-- WHAT THE TASK ASKS --
The exercise calls for a faithful copy of all the data.

[Stored data entries]
****
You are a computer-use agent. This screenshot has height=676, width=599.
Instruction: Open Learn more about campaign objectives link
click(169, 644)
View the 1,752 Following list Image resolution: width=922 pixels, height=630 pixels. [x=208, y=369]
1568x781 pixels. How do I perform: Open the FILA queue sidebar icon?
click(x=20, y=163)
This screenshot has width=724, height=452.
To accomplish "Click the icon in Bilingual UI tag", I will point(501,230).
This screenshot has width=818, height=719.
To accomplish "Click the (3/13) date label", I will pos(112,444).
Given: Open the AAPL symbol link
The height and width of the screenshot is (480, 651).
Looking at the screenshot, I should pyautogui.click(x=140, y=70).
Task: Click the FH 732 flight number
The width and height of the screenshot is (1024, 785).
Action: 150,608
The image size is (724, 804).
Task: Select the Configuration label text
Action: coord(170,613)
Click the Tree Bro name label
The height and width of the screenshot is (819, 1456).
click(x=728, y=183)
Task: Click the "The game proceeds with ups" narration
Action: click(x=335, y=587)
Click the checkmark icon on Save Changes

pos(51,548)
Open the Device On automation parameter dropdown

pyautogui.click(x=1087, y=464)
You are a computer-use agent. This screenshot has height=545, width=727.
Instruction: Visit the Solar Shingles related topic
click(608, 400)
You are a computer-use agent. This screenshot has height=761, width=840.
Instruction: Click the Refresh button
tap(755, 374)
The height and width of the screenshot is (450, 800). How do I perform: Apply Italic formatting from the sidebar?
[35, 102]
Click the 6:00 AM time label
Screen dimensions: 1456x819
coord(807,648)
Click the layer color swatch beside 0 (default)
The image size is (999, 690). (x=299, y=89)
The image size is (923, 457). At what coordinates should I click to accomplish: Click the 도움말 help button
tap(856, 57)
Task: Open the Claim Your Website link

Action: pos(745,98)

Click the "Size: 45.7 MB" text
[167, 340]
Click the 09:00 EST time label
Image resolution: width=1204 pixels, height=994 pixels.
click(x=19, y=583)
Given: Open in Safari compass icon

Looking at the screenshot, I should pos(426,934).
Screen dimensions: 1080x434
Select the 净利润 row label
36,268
****
-- ANSWER BELOW --
You are a computer-use agent. This screenshot has height=676, width=599.
Instruction: Open Learn more about campaign objectives link
click(169, 644)
View the 1,752 Following list Image resolution: width=922 pixels, height=630 pixels. [x=208, y=369]
1568x781 pixels. How do I perform: Open the FILA queue sidebar icon?
click(x=20, y=163)
This screenshot has width=724, height=452.
To accomplish "Click the icon in Bilingual UI tag", I will point(501,230).
This screenshot has width=818, height=719.
To accomplish "Click the (3/13) date label", I will pos(112,444).
Given: Open the AAPL symbol link
The height and width of the screenshot is (480, 651).
Looking at the screenshot, I should pyautogui.click(x=140, y=70).
Task: Click the FH 732 flight number
The width and height of the screenshot is (1024, 785).
Action: 150,608
The image size is (724, 804).
Task: Select the Configuration label text
Action: coord(170,613)
Click the Tree Bro name label
The height and width of the screenshot is (819, 1456).
click(x=728, y=183)
Task: Click the "The game proceeds with ups" narration
Action: click(x=335, y=587)
Click the checkmark icon on Save Changes

pos(51,548)
Open the Device On automation parameter dropdown

pyautogui.click(x=1087, y=464)
You are a computer-use agent. This screenshot has height=545, width=727.
Instruction: Visit the Solar Shingles related topic
click(608, 400)
You are a computer-use agent. This screenshot has height=761, width=840.
Instruction: Click the Refresh button
tap(755, 374)
The height and width of the screenshot is (450, 800). How do I perform: Apply Italic formatting from the sidebar?
[35, 102]
Click the 6:00 AM time label
Screen dimensions: 1456x819
coord(807,648)
Click the layer color swatch beside 0 (default)
The image size is (999, 690). (x=299, y=89)
The image size is (923, 457). At what coordinates should I click to accomplish: Click the 도움말 help button
tap(856, 57)
Task: Open the Claim Your Website link

Action: pos(745,98)

Click the "Size: 45.7 MB" text
[167, 340]
Click the 09:00 EST time label
Image resolution: width=1204 pixels, height=994 pixels.
click(x=19, y=583)
Given: Open in Safari compass icon

Looking at the screenshot, I should pos(426,934).
Screen dimensions: 1080x434
Select the 净利润 row label
36,268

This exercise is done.